- Os EUA e Israel lançaram ataques contra o Irão a 28 de fevereiro, alegando eliminar ameaças nucleares.
- A ofensiva provocou uma escalada de tensão, com Teerão a atacar Israel e interesses norte‑americanos na região.
- Israel respondeu atacando o Hezbollah no Líbano.
- Com mediação do Paquistão, negociações em Islamabad para o fim da guerra e a reabertura do estreito de Ormuz terminaram sem acordo.
- Os EUA bloquearam, na segunda-feira, a passagem marítima, ameaçando navios iranianos.
A 28 de fevereiro, os EUA e Israel lançaram ataques contra o Irão, alegando a necessidade de eliminar ameaças nucleares. A ação ocorreu num momento de tensão crescente na região e mobilizou respostas rápidas de Teerão.

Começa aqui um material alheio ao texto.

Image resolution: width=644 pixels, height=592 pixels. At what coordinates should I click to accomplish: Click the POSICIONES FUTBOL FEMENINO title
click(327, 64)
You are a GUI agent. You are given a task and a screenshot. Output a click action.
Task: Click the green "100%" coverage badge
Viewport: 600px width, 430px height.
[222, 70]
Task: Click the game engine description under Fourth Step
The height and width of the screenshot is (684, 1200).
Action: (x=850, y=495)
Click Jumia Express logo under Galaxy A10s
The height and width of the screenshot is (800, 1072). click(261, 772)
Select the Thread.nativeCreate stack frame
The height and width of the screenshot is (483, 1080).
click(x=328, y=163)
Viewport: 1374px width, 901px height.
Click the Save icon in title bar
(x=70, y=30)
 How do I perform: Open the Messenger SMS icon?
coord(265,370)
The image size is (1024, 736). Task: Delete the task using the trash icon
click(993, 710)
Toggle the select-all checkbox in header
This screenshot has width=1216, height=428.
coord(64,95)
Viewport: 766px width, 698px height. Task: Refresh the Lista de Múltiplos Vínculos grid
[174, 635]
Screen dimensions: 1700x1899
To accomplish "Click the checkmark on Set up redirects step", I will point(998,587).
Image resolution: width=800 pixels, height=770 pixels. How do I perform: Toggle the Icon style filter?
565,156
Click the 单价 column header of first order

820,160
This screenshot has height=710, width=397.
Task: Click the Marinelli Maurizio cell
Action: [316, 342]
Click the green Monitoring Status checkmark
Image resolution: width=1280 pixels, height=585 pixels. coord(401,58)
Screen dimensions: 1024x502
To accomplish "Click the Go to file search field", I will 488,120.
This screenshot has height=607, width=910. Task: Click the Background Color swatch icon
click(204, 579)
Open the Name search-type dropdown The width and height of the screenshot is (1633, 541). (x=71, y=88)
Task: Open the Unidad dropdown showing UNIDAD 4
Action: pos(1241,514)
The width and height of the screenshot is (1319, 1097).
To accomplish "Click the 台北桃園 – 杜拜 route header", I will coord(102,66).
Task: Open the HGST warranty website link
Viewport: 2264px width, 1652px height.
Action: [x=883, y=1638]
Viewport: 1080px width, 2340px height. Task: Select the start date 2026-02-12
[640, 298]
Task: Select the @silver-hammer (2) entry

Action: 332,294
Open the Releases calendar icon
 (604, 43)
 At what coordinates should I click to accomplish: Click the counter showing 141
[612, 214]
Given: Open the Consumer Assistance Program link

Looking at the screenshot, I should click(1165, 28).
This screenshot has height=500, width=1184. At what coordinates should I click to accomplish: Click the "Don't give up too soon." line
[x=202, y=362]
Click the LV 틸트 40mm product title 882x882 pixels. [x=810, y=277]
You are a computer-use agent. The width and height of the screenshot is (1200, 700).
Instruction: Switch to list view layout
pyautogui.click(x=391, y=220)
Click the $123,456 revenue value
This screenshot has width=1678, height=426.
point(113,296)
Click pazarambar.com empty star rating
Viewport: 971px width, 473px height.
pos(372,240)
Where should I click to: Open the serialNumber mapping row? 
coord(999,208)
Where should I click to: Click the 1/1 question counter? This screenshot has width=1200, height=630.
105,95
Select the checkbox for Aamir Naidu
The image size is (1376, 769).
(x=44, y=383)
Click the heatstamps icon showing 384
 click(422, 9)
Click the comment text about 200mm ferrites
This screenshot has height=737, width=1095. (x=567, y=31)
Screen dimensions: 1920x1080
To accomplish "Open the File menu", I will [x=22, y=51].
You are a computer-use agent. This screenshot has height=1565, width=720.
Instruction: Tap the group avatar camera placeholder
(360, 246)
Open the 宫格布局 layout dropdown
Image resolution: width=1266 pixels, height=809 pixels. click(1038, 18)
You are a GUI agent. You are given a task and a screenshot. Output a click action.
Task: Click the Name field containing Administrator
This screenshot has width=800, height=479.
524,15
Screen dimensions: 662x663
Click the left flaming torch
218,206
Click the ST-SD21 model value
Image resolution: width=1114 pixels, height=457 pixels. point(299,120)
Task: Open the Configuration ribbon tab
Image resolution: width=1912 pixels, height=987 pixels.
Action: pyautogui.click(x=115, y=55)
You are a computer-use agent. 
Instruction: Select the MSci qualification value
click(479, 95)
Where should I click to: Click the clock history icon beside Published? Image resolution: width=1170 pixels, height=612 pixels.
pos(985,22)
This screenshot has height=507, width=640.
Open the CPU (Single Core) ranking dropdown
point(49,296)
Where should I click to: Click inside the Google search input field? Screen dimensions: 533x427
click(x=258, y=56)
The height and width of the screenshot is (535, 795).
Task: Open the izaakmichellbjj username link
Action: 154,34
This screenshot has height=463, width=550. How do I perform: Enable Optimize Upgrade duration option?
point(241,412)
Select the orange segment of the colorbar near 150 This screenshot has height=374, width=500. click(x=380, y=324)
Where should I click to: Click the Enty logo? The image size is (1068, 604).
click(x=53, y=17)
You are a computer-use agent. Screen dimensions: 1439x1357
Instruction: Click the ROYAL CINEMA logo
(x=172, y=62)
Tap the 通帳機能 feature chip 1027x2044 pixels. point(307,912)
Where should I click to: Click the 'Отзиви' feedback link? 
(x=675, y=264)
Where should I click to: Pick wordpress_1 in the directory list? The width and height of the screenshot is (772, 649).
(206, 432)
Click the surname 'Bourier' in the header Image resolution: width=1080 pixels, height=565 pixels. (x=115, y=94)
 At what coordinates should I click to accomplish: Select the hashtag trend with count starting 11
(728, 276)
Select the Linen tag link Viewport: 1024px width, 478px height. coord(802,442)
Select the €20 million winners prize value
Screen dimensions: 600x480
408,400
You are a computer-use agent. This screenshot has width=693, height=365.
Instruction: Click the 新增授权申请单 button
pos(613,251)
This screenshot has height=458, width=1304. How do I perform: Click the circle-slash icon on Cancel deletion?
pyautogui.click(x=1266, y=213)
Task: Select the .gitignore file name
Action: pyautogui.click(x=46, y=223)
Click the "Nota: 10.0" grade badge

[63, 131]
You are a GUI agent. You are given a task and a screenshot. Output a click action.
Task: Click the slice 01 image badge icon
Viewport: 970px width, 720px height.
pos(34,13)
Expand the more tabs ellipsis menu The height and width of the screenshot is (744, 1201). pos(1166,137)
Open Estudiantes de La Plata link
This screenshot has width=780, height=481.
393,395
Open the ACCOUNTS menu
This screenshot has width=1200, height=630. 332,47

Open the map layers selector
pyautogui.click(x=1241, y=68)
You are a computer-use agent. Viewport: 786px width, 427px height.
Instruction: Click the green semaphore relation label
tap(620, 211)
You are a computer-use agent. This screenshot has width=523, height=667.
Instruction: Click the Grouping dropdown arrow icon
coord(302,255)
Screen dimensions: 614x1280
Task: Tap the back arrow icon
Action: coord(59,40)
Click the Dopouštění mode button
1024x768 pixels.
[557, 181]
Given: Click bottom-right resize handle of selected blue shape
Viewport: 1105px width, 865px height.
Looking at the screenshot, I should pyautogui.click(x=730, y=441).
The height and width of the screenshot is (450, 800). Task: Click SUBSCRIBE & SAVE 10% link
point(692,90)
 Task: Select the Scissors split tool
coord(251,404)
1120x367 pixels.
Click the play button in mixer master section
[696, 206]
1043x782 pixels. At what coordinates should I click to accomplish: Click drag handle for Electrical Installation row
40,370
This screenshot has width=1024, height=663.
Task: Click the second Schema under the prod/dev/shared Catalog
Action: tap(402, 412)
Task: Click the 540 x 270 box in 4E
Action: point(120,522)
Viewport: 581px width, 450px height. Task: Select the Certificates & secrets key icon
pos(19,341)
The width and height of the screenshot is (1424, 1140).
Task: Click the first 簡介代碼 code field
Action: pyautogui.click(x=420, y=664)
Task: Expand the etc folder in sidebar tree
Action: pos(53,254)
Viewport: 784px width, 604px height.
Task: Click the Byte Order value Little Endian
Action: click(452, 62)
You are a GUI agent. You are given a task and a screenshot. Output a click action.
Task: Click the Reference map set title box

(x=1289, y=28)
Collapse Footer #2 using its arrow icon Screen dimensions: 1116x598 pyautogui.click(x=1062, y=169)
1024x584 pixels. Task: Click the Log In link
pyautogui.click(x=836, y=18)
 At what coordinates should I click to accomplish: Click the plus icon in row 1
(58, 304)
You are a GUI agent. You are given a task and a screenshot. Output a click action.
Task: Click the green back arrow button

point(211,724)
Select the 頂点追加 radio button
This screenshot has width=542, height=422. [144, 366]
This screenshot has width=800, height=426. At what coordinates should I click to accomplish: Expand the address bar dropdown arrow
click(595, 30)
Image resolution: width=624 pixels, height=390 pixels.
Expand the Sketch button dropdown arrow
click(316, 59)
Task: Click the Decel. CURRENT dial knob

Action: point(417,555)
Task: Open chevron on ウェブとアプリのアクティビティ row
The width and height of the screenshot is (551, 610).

A ofensiva provocou uma escalada regional, com o Irão a anunciar retaliações contra Israel e contra objetivos norte-americanos noutros países da região. Paralelamente, Israel realizou ataques contra o Hezbollah no Líbano, ampliando o risco de confronto direto.
Diplomacia em Islamabad
As negociações para pôr fim ao conflito e reabrir o estreito de Ormuz, sob mediação do Paquistão, terminaram sem acordo. Islamabad manteve contactos com as partes envolvidas, mas não houve consenso sobre condições de cessar-fogo ou de desanuviar a circulação marítima.
Ações no Estreito
Na segunda-feira, os EUA bloquearam a passagem marítima por Ormuz, com ameaça de impedir o trânsito de navios iranianos. O objetivo alegado é reduzir capacidades de ataque no curto prazo, segundo autoridades americanas.
As negociações com mediadores internacionais não produziram um acordo até ao momento. As informações disponíveis indicam uma continuidade da tensão entre os Estados envolvidos e a região permanece sob vigilância internacional.